La dissonance cognitive de Donald Trump face à l’Iran
Dans la gestion du dossier iranien, Donald Trump a adopté une posture marquée par des menaces fortes de destruction d’infrastructures, de représailles militaires et d’ultimatums stratégiques. Pourtant, plusieurs de ces annonces n’ont pas été suivies d’actions concrètes ou ont été reportées, révélant une ligne politique fluctuante.
Ce décalage entre discours et action illustre ce que la psychologie appelle la *Cognitive Dissonance*: une tension entre ce qui est affirmé et ce qui est réellement fait. Dans ce contexte, la stratégie américaine oscille entre pression maximale et ouverture diplomatique, brouillant la lisibilité de sa politique étrangère.

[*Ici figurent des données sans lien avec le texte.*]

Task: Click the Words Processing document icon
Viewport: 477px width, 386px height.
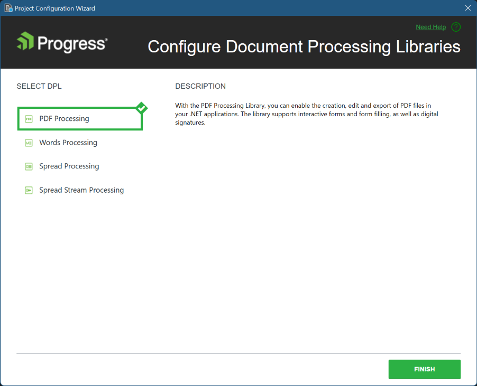Action: click(x=29, y=142)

Sur la scène internationale, cette incohérence perçue fragilise la crédibilité des États Unis. Alliés comme adversaires peinent à anticiper les décisions de Washington, tandis que Téhéran peut interpréter ces hésitations comme un manque de constance stratégique.
Plus qu’un simple choix politique, cette dynamique envoie un signal psychologique clair à force de menaces non exécutées, la parole présidentielle perd de sa force. Dans les relations internationales, où la confiance et la cohérence sont essentielles, chaque écart entre promesse et action redéfinit l’équilibre des rapports de force.